## INPUT
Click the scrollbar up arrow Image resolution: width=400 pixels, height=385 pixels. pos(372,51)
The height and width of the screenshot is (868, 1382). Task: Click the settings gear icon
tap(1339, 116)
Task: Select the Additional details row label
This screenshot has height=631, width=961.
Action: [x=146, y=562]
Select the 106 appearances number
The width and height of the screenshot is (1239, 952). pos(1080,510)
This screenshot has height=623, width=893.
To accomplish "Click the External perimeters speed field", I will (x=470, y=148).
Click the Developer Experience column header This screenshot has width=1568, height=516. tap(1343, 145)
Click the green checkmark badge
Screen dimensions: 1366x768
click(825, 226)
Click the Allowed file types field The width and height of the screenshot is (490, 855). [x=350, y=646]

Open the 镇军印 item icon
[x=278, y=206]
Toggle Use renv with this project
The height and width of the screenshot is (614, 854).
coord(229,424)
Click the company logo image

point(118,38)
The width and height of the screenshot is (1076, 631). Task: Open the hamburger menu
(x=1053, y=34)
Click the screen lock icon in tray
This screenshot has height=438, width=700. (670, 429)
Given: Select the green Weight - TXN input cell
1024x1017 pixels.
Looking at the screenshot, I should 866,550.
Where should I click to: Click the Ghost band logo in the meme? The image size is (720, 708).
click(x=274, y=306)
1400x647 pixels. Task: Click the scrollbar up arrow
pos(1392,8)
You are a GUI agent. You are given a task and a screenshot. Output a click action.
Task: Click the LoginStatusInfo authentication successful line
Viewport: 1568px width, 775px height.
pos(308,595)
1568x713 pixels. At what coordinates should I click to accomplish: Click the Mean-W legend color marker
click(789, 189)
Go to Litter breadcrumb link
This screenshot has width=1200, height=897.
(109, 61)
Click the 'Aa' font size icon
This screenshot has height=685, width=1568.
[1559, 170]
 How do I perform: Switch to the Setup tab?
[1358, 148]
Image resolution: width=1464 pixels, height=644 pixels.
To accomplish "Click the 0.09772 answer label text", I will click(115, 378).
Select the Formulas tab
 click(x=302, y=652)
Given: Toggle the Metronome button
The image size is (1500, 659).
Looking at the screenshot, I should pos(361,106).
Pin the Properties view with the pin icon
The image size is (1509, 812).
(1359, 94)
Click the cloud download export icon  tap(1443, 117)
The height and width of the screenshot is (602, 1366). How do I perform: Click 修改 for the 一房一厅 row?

## WHAT THE TASK REQUIRES
Each line from the one that contains "Viewport: 1568px width, 775px height." through the end of the material above should be returned exactly, and nothing else.

## EXERCISE OUTPUT
Viewport: 1568px width, 775px height.
pos(308,595)
1568x713 pixels. At what coordinates should I click to accomplish: Click the Mean-W legend color marker
click(789, 189)
Go to Litter breadcrumb link
This screenshot has width=1200, height=897.
(109, 61)
Click the 'Aa' font size icon
This screenshot has height=685, width=1568.
[1559, 170]
 How do I perform: Switch to the Setup tab?
[1358, 148]
Image resolution: width=1464 pixels, height=644 pixels.
To accomplish "Click the 0.09772 answer label text", I will click(115, 378).
Select the Formulas tab
 click(x=302, y=652)
Given: Toggle the Metronome button
The image size is (1500, 659).
Looking at the screenshot, I should pos(361,106).
Pin the Properties view with the pin icon
The image size is (1509, 812).
(1359, 94)
Click the cloud download export icon  tap(1443, 117)
The height and width of the screenshot is (602, 1366). How do I perform: Click 修改 for the 一房一厅 row?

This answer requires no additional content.